Rechte von Frauen und Mädchen

Die nigerianischen Behörden ergriffen keinerlei wirksame Maßnahmen, um Angriffe auf Mädchen und auf Schulen zu verhindern. 82 der 276 Schülerinnen, die 2014 von der bewaffneten Gruppe Boko Haram in Chibok im Bundesstaat Borno entführt worden waren, befanden sich weiter in Gefangenschaft. Zwanzig der freigelassenen Schülerinnen wurden gezwungen, weiter mit "reumütigen" Boko-Haram-Kämpfern zusammenzuleben, mit denen sie während ihrer Gefangenschaft zwangsverheiratet worden waren. Seit dem Vorfall 2014 sind bei weiteren Angriffen auf Schulen zahlreiche weitere Mädchen entführt worden.

Im Juni 2024 erklärte Amnesty International in einem Bericht, dass Mädchen, die tatsächlich oder mutmaßlich mit Boko Haram in Verbindung standen und jahrelange Menschenrechtsverstöße durch Mitglieder der bewaffneten Gruppe und Angehörige der nigerianischen Armee erlitten hatten, weder Unterstützungsleistungen bei der Wiedereingliederung erhielten noch Gerechtigkeit erfuhren.

Am 24. August 2024 wurde der Entwurf für ein Gesetz zur zweiten Lesung im Senat zugelassen, mit dem das bestehende Gesetz zum Verbot von Gewalt gegen Personen (Violence Against Persons [Prohibition] Act [2015]) aufgehoben und durch eine andere Fassung ersetzt werden soll. Das Gesetz von 2015 war verabschiedet worden, um geschlechtsspezifische Gewalt in Nigeria einzudämmen.

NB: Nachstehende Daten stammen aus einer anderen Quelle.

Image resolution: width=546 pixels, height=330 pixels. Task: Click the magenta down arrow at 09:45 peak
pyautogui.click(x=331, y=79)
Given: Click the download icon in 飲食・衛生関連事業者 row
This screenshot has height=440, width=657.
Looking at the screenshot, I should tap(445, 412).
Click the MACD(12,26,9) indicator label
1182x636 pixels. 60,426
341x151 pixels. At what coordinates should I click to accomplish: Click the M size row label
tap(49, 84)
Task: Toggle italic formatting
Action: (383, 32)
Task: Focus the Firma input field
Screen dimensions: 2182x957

Wirtschaftliche, soziale und kulturelle Rechte

Die Inflationsrate von 33,4 Prozent im Jahr 2024 – ein Anstieg um 9,32 Prozent im Vergleich zu Juli 2023 – führte angesichts ohnehin hoher Preise für Waren und Dienstleistungen zu einer Verschlechterung des Lebensstandards der Menschen in Nigeria. Am 5. September 2024 hob die nigerianische Regierung den Benzinpreis von 617 Nigerianischen Naira (etwa 0,38 Euro) auf 817 Nigerianische Naira (etwa 0,50 Euro) pro Liter an, ohne Ausgleichsmaßnahmen zum Schutz der Einkommen der Menschen zu ergreifen. Am 9. September 2024 verschafften sich Angehörige des nigerianischen Inlandsgeheimdienstes DSS rechtswidrig Zugang zum Büro der Menschenrechtsorganisation Socio-Economic Rights Accountability Project. Die Organisation hatte zuvor den Präsidenten dazu aufgerufen, die Preissteigerung innerhalb von 24 Stunden wieder rückgängig zu machen.

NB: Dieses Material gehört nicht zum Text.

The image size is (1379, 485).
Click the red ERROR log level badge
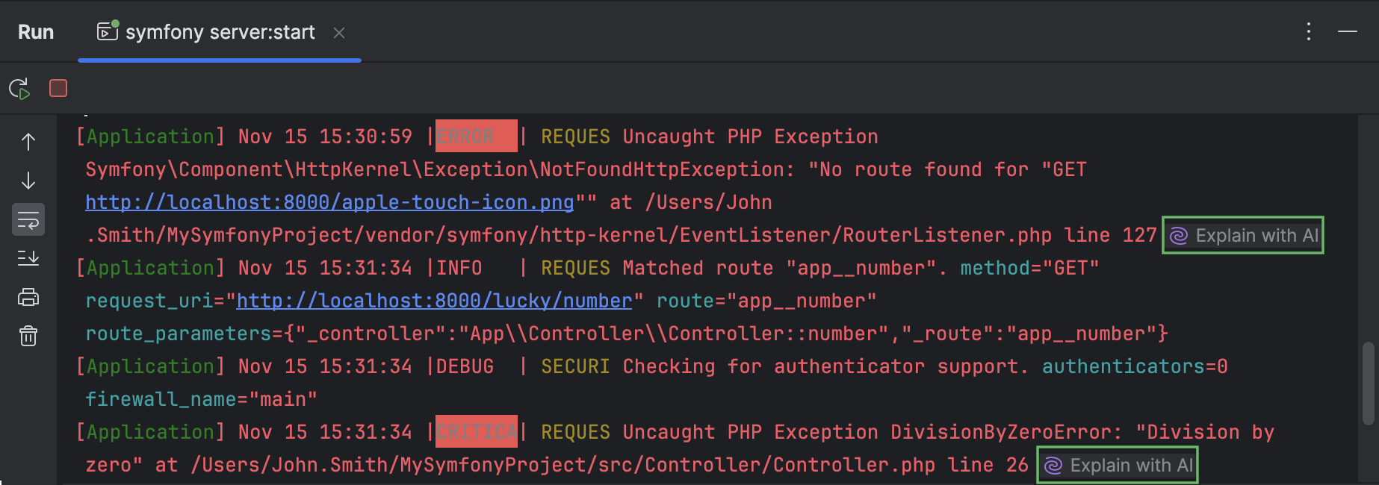(x=476, y=137)
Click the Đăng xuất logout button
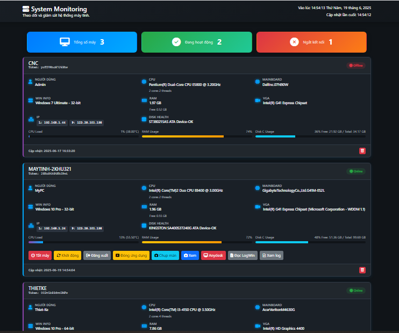 point(97,256)
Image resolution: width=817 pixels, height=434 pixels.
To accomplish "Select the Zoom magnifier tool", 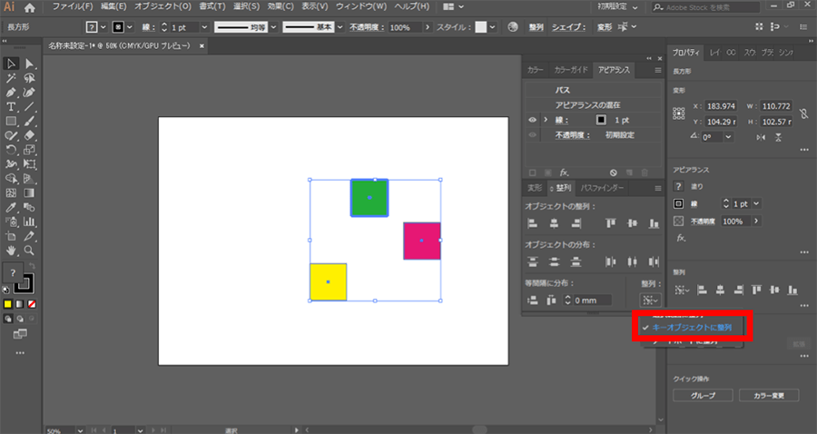I will 30,250.
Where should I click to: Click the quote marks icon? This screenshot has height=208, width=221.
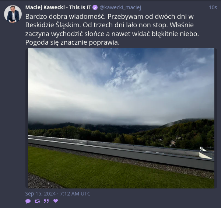pos(46,201)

Zwischen dem 18. und 22. Dezember 2024 wurden 67 Menschen bei Massenpaniken während kostenloser Lebensmittelausgaben zu Tode getrampelt, die meisten von ihnen standen kurz vor dem Hungertod. Am 18. Dezember 2024 starben 35 Kinder bei einem derartigen Vorfall in der Stadt Ibadan (Bundesstaat Oyo). Am 21. Dezember kamen bei Massenpaniken im Zusammenhang mit der Ausgabe von Lebensmitteln 22 Menschen in der Stadt Okija im Bezirk Ihiala (Bundesstaat Anambra) und zehn Menschen in Abuja (Federal Capital Territory) ums Leben.

Recht auf eine gesunde Umwelt

Am 11. Oktober 2024 entschied ein Berufungsgericht in der britischen Hauptstadt London, dass ein 2015 von den Gemeinden Bille und Ogale (Bundesstaat Rivers) vorgebrachter Fall gegen die Shell Petroleum Development Company, ein nigerianisches Tochterunternehmen des Ölkonzerns Shell, zum Hauptverfahren zugelassen wird. Diese Entscheidung wird vermutlich zur Folge haben, dass wichtige interne Dokumente von Shell veröffentlicht werden. Das Berufungsgericht kippte damit die Entscheidung des Hohen Gerichts im Vereinigten Königreich vom März 2024. Dieses hatte den Fall der beiden Gemeinden, die Shell wegen jahrzehntelanger Umweltzerstörung durch Ölkatastrophen zur Verantwortung ziehen wollten, abgewiesen.

Die von Nigeria ergriffenen Klimaschutzmaßnahmen blieben aufgrund unzulänglicher Klimapolitik und fehlender erneuerbarer Energieformen unzureichend.